#### Stored items from a collection
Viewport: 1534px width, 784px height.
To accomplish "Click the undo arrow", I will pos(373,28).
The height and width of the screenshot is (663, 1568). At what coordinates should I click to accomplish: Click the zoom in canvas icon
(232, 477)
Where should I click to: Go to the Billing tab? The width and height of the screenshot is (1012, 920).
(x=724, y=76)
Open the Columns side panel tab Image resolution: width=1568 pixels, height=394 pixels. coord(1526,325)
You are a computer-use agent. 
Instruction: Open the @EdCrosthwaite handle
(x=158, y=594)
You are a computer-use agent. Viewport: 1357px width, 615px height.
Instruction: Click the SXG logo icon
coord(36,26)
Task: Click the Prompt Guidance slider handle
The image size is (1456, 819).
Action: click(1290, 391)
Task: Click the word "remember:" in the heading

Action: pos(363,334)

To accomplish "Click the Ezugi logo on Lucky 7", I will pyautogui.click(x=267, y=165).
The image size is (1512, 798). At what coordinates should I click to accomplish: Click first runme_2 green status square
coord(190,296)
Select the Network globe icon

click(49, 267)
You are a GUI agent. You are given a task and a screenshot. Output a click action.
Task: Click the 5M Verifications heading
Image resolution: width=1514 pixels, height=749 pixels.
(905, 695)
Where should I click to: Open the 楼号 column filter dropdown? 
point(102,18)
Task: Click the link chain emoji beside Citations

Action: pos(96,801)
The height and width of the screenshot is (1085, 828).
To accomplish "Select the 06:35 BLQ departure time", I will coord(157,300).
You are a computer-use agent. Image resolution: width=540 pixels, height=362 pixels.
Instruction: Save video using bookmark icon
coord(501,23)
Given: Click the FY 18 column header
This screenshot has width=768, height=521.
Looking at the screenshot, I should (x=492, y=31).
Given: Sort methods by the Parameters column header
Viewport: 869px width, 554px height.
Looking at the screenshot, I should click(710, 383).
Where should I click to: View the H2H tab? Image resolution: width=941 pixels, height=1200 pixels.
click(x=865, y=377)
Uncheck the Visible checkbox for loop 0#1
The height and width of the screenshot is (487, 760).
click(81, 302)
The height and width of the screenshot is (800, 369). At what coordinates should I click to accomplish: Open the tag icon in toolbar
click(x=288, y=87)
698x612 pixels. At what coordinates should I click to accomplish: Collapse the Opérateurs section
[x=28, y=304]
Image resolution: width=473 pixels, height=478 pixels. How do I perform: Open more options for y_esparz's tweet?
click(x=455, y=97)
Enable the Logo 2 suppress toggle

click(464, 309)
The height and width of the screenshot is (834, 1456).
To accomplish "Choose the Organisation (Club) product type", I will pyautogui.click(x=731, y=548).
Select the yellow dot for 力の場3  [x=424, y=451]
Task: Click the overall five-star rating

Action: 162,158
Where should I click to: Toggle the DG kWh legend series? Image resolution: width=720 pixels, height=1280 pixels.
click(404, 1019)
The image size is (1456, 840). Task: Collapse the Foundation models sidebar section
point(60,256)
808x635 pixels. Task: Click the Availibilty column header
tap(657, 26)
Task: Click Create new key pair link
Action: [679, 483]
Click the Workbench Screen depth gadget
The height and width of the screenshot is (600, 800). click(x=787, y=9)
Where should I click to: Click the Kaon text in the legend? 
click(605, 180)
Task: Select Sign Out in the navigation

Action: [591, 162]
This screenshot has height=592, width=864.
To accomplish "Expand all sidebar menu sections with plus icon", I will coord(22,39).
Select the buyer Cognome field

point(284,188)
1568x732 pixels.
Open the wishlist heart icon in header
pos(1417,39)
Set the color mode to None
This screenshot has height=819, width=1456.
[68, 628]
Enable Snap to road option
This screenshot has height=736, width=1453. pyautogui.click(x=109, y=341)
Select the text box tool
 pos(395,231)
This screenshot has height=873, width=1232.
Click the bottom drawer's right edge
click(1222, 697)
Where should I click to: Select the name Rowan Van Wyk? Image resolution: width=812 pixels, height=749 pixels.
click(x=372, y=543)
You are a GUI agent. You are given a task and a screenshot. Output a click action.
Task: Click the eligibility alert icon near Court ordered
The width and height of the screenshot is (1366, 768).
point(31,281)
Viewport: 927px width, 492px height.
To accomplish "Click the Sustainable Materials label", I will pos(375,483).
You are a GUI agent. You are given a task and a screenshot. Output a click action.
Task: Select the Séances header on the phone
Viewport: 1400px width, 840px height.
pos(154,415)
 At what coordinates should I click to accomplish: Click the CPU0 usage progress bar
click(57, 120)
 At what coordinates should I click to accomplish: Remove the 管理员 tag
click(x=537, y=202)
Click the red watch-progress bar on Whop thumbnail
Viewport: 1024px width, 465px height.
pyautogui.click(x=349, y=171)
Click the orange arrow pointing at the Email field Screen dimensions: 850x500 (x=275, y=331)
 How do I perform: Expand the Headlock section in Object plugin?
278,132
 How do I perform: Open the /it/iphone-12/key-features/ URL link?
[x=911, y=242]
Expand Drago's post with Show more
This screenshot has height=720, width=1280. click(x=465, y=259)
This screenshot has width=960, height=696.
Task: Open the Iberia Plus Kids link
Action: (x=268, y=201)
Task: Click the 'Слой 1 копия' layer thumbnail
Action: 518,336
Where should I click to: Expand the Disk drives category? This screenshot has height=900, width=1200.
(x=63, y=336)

#### INSTRUCTIONS TO FOLLOW
Rewrite the data above with each "computer-use agent" switched to "screen agent" and nothing else changed.

#### EXERCISE RESPONSE
Viewport: 1534px width, 784px height.
To accomplish "Click the undo arrow", I will pos(373,28).
The height and width of the screenshot is (663, 1568). At what coordinates should I click to accomplish: Click the zoom in canvas icon
(232, 477)
Where should I click to: Go to the Billing tab? The width and height of the screenshot is (1012, 920).
(x=724, y=76)
Open the Columns side panel tab Image resolution: width=1568 pixels, height=394 pixels. coord(1526,325)
You are a screen agent. 
Instruction: Open the @EdCrosthwaite handle
(x=158, y=594)
You are a screen agent. Viewport: 1357px width, 615px height.
Instruction: Click the SXG logo icon
coord(36,26)
Task: Click the Prompt Guidance slider handle
The image size is (1456, 819).
Action: click(1290, 391)
Task: Click the word "remember:" in the heading

Action: pos(363,334)

To accomplish "Click the Ezugi logo on Lucky 7", I will pyautogui.click(x=267, y=165).
The image size is (1512, 798). At what coordinates should I click to accomplish: Click first runme_2 green status square
coord(190,296)
Select the Network globe icon

click(49, 267)
You are a GUI agent. You are given a task and a screenshot. Output a click action.
Task: Click the 5M Verifications heading
Image resolution: width=1514 pixels, height=749 pixels.
(905, 695)
Where should I click to: Open the 楼号 column filter dropdown? 
point(102,18)
Task: Click the link chain emoji beside Citations

Action: pos(96,801)
The height and width of the screenshot is (1085, 828).
To accomplish "Select the 06:35 BLQ departure time", I will coord(157,300).
You are a screen agent. Image resolution: width=540 pixels, height=362 pixels.
Instruction: Save video using bookmark icon
coord(501,23)
Given: Click the FY 18 column header
This screenshot has width=768, height=521.
Looking at the screenshot, I should (x=492, y=31).
Given: Sort methods by the Parameters column header
Viewport: 869px width, 554px height.
Looking at the screenshot, I should click(710, 383).
Where should I click to: View the H2H tab? Image resolution: width=941 pixels, height=1200 pixels.
click(x=865, y=377)
Uncheck the Visible checkbox for loop 0#1
The height and width of the screenshot is (487, 760).
click(81, 302)
The height and width of the screenshot is (800, 369). At what coordinates should I click to accomplish: Open the tag icon in toolbar
click(x=288, y=87)
698x612 pixels. At what coordinates should I click to accomplish: Collapse the Opérateurs section
[x=28, y=304]
Image resolution: width=473 pixels, height=478 pixels. How do I perform: Open more options for y_esparz's tweet?
click(x=455, y=97)
Enable the Logo 2 suppress toggle

click(464, 309)
The height and width of the screenshot is (834, 1456).
To accomplish "Choose the Organisation (Club) product type", I will pyautogui.click(x=731, y=548).
Select the yellow dot for 力の場3  [x=424, y=451]
Task: Click the overall five-star rating

Action: 162,158
Where should I click to: Toggle the DG kWh legend series? Image resolution: width=720 pixels, height=1280 pixels.
click(404, 1019)
The image size is (1456, 840). Task: Collapse the Foundation models sidebar section
point(60,256)
808x635 pixels. Task: Click the Availibilty column header
tap(657, 26)
Task: Click Create new key pair link
Action: [679, 483]
Click the Workbench Screen depth gadget
The height and width of the screenshot is (600, 800). click(x=787, y=9)
Where should I click to: Click the Kaon text in the legend? 
click(605, 180)
Task: Select Sign Out in the navigation

Action: [591, 162]
This screenshot has height=592, width=864.
To accomplish "Expand all sidebar menu sections with plus icon", I will coord(22,39).
Select the buyer Cognome field

point(284,188)
1568x732 pixels.
Open the wishlist heart icon in header
pos(1417,39)
Set the color mode to None
This screenshot has height=819, width=1456.
[68, 628]
Enable Snap to road option
This screenshot has height=736, width=1453. pyautogui.click(x=109, y=341)
Select the text box tool
 pos(395,231)
This screenshot has height=873, width=1232.
Click the bottom drawer's right edge
click(1222, 697)
Where should I click to: Select the name Rowan Van Wyk? Image resolution: width=812 pixels, height=749 pixels.
click(x=372, y=543)
You are a GUI agent. You are given a task and a screenshot. Output a click action.
Task: Click the eligibility alert icon near Court ordered
The width and height of the screenshot is (1366, 768).
point(31,281)
Viewport: 927px width, 492px height.
To accomplish "Click the Sustainable Materials label", I will pos(375,483).
You are a GUI agent. You are given a task and a screenshot. Output a click action.
Task: Select the Séances header on the phone
Viewport: 1400px width, 840px height.
pos(154,415)
 At what coordinates should I click to accomplish: Click the CPU0 usage progress bar
click(57, 120)
 At what coordinates should I click to accomplish: Remove the 管理员 tag
click(x=537, y=202)
Click the red watch-progress bar on Whop thumbnail
Viewport: 1024px width, 465px height.
pyautogui.click(x=349, y=171)
Click the orange arrow pointing at the Email field Screen dimensions: 850x500 (x=275, y=331)
 How do I perform: Expand the Headlock section in Object plugin?
278,132
 How do I perform: Open the /it/iphone-12/key-features/ URL link?
[x=911, y=242]
Expand Drago's post with Show more
This screenshot has height=720, width=1280. click(x=465, y=259)
This screenshot has width=960, height=696.
Task: Open the Iberia Plus Kids link
Action: (x=268, y=201)
Task: Click the 'Слой 1 копия' layer thumbnail
Action: 518,336
Where should I click to: Expand the Disk drives category? This screenshot has height=900, width=1200.
(x=63, y=336)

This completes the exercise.